### [Dataset records]
--- START ---
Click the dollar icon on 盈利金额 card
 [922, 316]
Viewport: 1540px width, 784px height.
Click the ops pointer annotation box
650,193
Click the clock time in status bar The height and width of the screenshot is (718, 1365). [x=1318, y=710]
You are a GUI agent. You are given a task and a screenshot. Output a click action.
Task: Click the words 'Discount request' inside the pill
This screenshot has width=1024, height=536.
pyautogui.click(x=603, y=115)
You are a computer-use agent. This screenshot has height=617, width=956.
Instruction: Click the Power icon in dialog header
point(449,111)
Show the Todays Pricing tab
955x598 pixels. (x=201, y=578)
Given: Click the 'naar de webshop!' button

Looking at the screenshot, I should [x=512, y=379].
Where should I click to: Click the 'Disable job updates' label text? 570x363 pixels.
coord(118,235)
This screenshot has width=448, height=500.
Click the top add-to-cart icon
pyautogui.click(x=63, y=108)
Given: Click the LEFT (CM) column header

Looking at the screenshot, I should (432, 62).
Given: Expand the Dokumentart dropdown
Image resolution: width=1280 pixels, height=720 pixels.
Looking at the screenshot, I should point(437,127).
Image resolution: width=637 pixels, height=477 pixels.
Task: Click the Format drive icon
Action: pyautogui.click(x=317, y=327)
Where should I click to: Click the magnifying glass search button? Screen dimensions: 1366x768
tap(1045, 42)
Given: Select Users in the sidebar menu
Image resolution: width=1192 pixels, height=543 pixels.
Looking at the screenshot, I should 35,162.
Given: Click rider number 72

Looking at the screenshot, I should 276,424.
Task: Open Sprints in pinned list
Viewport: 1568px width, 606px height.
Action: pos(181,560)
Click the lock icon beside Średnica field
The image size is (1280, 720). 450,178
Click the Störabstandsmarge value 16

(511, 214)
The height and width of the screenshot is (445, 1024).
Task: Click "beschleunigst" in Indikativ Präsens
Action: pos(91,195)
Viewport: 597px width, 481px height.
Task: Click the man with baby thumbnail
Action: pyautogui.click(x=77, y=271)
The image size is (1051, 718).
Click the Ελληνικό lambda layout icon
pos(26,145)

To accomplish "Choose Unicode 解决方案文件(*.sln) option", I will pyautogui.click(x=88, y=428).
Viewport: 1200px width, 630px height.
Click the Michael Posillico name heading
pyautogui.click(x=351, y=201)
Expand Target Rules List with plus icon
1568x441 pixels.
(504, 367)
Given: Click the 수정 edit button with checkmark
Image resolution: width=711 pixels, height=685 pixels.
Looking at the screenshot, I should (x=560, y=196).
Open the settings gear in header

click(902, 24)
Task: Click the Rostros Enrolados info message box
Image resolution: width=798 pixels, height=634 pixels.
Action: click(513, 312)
--- END ---
### [What needs to be done]
What you return should be the records above, repeated exactly.

### [Solution to the exercise]
Click the dollar icon on 盈利金额 card
 [922, 316]
Viewport: 1540px width, 784px height.
Click the ops pointer annotation box
650,193
Click the clock time in status bar The height and width of the screenshot is (718, 1365). [x=1318, y=710]
You are a GUI agent. You are given a task and a screenshot. Output a click action.
Task: Click the words 'Discount request' inside the pill
This screenshot has width=1024, height=536.
pyautogui.click(x=603, y=115)
You are a computer-use agent. This screenshot has height=617, width=956.
Instruction: Click the Power icon in dialog header
point(449,111)
Show the Todays Pricing tab
955x598 pixels. (x=201, y=578)
Given: Click the 'naar de webshop!' button

Looking at the screenshot, I should [x=512, y=379].
Where should I click to: Click the 'Disable job updates' label text? 570x363 pixels.
coord(118,235)
This screenshot has width=448, height=500.
Click the top add-to-cart icon
pyautogui.click(x=63, y=108)
Given: Click the LEFT (CM) column header

Looking at the screenshot, I should (432, 62).
Given: Expand the Dokumentart dropdown
Image resolution: width=1280 pixels, height=720 pixels.
Looking at the screenshot, I should point(437,127).
Image resolution: width=637 pixels, height=477 pixels.
Task: Click the Format drive icon
Action: pyautogui.click(x=317, y=327)
Where should I click to: Click the magnifying glass search button? Screen dimensions: 1366x768
tap(1045, 42)
Given: Select Users in the sidebar menu
Image resolution: width=1192 pixels, height=543 pixels.
Looking at the screenshot, I should 35,162.
Given: Click rider number 72

Looking at the screenshot, I should 276,424.
Task: Open Sprints in pinned list
Viewport: 1568px width, 606px height.
Action: pos(181,560)
Click the lock icon beside Średnica field
The image size is (1280, 720). 450,178
Click the Störabstandsmarge value 16

(511, 214)
The height and width of the screenshot is (445, 1024).
Task: Click "beschleunigst" in Indikativ Präsens
Action: pos(91,195)
Viewport: 597px width, 481px height.
Task: Click the man with baby thumbnail
Action: pyautogui.click(x=77, y=271)
The image size is (1051, 718).
Click the Ελληνικό lambda layout icon
pos(26,145)

To accomplish "Choose Unicode 解决方案文件(*.sln) option", I will pyautogui.click(x=88, y=428).
Viewport: 1200px width, 630px height.
Click the Michael Posillico name heading
pyautogui.click(x=351, y=201)
Expand Target Rules List with plus icon
1568x441 pixels.
(504, 367)
Given: Click the 수정 edit button with checkmark
Image resolution: width=711 pixels, height=685 pixels.
Looking at the screenshot, I should (x=560, y=196).
Open the settings gear in header

click(902, 24)
Task: Click the Rostros Enrolados info message box
Image resolution: width=798 pixels, height=634 pixels.
Action: click(513, 312)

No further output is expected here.